- PROBLEM DETAILS -
What you write should match, word for word, the lines from the one containing "This screenshot has width=1208, height=697." through the end of the data, with no pictures.

[Source data]
##############################

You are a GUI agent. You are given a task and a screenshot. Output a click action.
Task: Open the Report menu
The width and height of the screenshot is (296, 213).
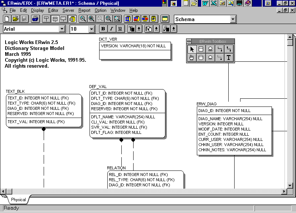(84, 10)
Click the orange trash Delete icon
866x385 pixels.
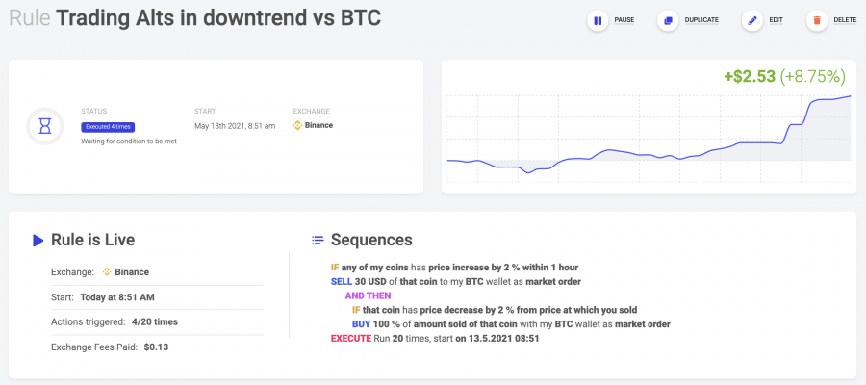click(x=817, y=21)

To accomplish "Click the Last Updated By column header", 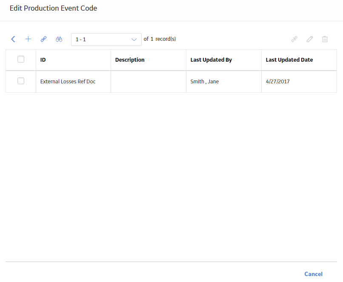I will (x=211, y=60).
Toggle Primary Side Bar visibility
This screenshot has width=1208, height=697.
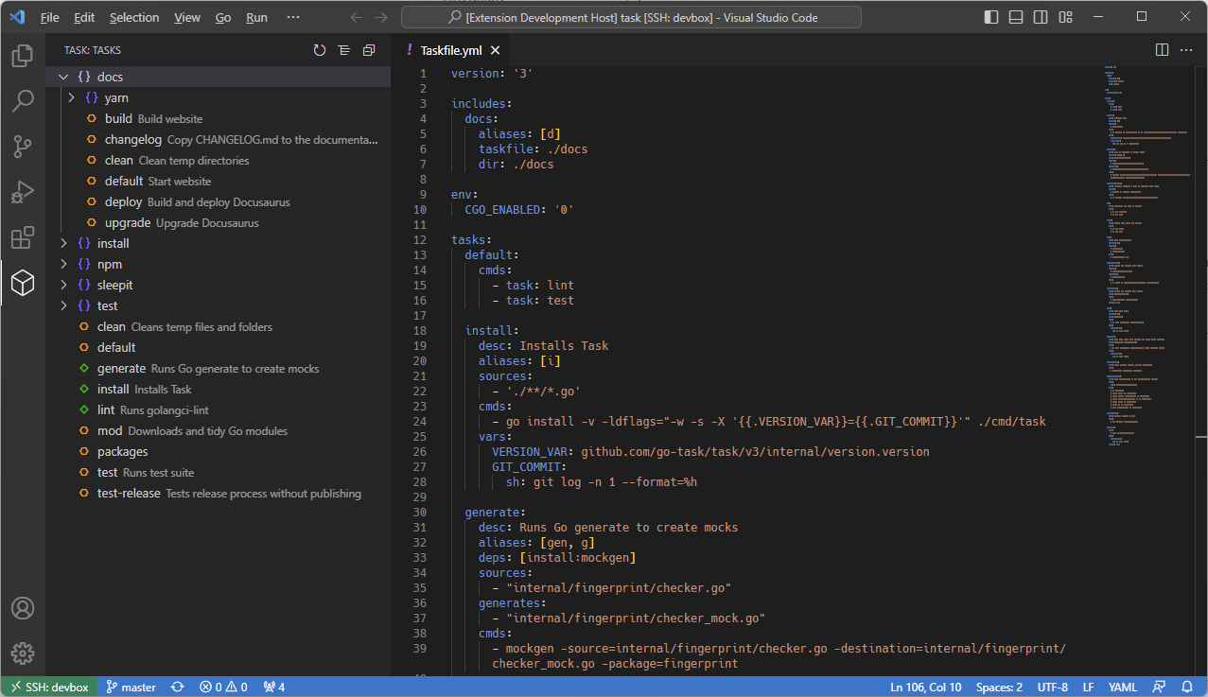(991, 17)
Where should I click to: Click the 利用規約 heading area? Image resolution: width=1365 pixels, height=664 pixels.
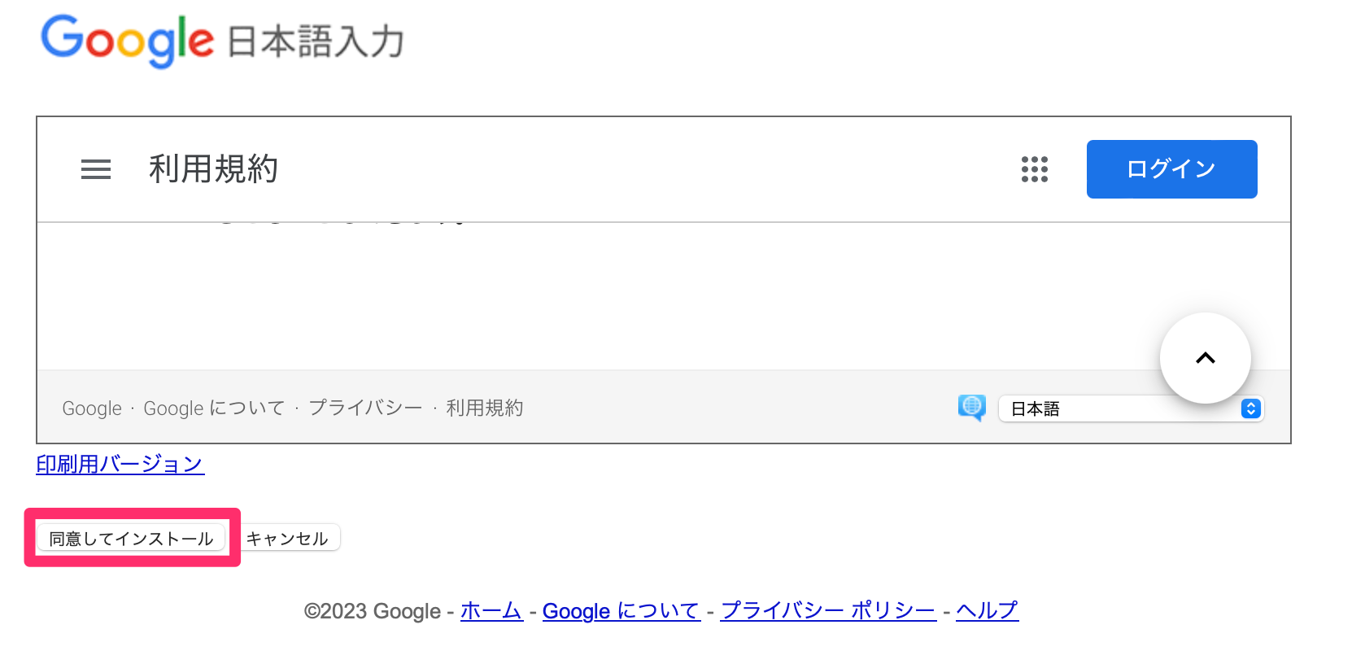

##############################

- REPLY -
This screenshot has width=1208, height=697.
(991, 17)
Where should I click to: Click the 利用規約 heading area? Image resolution: width=1365 pixels, height=664 pixels.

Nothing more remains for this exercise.